Today I was out shooting and encountered this problem. When I went to fire my Bronica SQ-Ai, it wouldnt. It was mounted on a tripod. After fiddling with everything, I took it off the tripod and it fired. Both with and w/o the cable release. When I put it back on the tripod it would not work again. When I depressed the shutter release button I heard the contact being made. The same with the cable release. Im thinking that when the camera is on the tripod something is shorting out. I have used this camera and tripod combination since 2005. Today is the fist time this has happened. Ive had the tripod for about 20 years and never had this problem with any other cameras.
Hmm - mine is an SQ-A, but assuming the Ai has battery(ies) in the bottom, could the tripod mounting surface be pressuring the battery cover and disturbing contact? I'm thinking the tripod screw socket is blind, so an anchor screw couldn't go too far, just bottom out.
I thought about using a spacer between the camera and the tripod but I haven’t done that yet. I’ll try it this weekend. I’ll cut it so it doesn’t contact the battery compartment.
Sorry about the slug reply, I was hit with a flu that kicked my a**. Sat. (1/19) I played with the camera and the tripod. The first thing I did was to apply pressure to the battery compartment. The camera fired with and w/out the cable release. Then I put the camera on the tripod and screwed it in partway and the camera again fired. I then tightened everything down properly and guess what, it all worked. Now I am left scratching my head wondering when it will happen next. Probably in a remote area on a long road trip.

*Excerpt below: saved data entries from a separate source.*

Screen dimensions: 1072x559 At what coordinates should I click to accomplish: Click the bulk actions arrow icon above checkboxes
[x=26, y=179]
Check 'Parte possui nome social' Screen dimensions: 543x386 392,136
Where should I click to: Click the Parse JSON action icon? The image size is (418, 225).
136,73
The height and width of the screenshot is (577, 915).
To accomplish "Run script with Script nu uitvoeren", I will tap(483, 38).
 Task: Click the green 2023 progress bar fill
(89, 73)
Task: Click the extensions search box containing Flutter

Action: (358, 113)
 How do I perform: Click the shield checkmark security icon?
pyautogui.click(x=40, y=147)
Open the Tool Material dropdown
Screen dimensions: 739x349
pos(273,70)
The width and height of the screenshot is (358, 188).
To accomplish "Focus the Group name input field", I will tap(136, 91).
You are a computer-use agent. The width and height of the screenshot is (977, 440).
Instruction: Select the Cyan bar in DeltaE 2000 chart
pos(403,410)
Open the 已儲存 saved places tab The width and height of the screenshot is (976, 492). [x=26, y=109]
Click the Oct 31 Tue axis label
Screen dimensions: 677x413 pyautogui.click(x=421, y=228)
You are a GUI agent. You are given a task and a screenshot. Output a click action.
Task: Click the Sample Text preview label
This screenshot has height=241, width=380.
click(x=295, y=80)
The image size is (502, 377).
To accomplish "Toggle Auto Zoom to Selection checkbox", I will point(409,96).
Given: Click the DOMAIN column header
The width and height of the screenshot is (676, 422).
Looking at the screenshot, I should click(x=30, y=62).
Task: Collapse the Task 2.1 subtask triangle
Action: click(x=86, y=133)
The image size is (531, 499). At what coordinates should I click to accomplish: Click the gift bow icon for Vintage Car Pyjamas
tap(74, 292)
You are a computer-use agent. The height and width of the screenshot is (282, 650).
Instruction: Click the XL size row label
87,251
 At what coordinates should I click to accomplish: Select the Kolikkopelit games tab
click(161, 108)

I then tightened everything down properly and guess what, it all worked. Now I am left scratching my head wondering when it will happen next. Probably in a remote area on a long road trip.
From a career in electronic and computer related areas, I can tell you that's far and away the most frustrating sort of behavior. If you're lucky, perhaps it was a bad contact somewhere and the sequence of different mounting stresses flexed something and rubbed through the oxide. If you're not lucky (e.g, like most of us) maybe a pad of some resilient material with a cutout in the battery area should be part of your gadget bag filler.
Try some other things. The tripod bit may have been simply a coincidence, the handling might be what is affecting the intermittent operation. Just a thought.
I've never even handled one of these cameras so this is advice from the ignorant.
Is it possible that the tripod mount is causing pressure on the camera back/body connection so that it disengages slightly from the camera body and prevents the shutter from tripping?
Okay. You owe me exactly what that advise is worth.
Today I was out shooting and encountered this problem. When I went to fire my Bronica SQ-Ai, it wouldnt. It was mounted on a tripod. After fiddling with everything, I took it off the tripod and it fired. Both with and w/o the cable release. When I put it back on the tripod it would not work again. When I depressed the shutter release button I heard the contact being made. The same with the cable release. Im thinking that when the camera is on the tripod something is shorting out. I have used this camera and tripod combination since 2005. Today is the fist time this has happened. Ive had the tripod for about 20 years and never had this problem with any other cameras.
I had a 35mm that did something strange - when I pressed the shutter button it fired off 2 or 3 shots (multiple exposures). The problem had something to do with a piece of tape w/foil backing that I used for holding a length of film to the take-up-spool. The problem went away when I used a different kind of tape. A short maybe??
I had a similar thing happen to my SQ-B. The SQ-B battery failure causes the shutter to default to 1/500th. It happened to me on a trip, I thought it was due to high humidity. But it happened again a few months later. So I finally took apart the camera and found that the battery compartment was connected to the body through two metal "spring" contacts. One of these contacts was not under enough pressure so that sometimes it opened up the circuit and the system went to the default shutter speed.
The key point was that the camera was built with a battery compartment built into the base - around the tripod mounting socket - and that battery compartment was connected to the camera via two more contacts. Thus when I tried to clean the battery and it's contacts to the system I was only cleaning 1/2 the contacts in the system.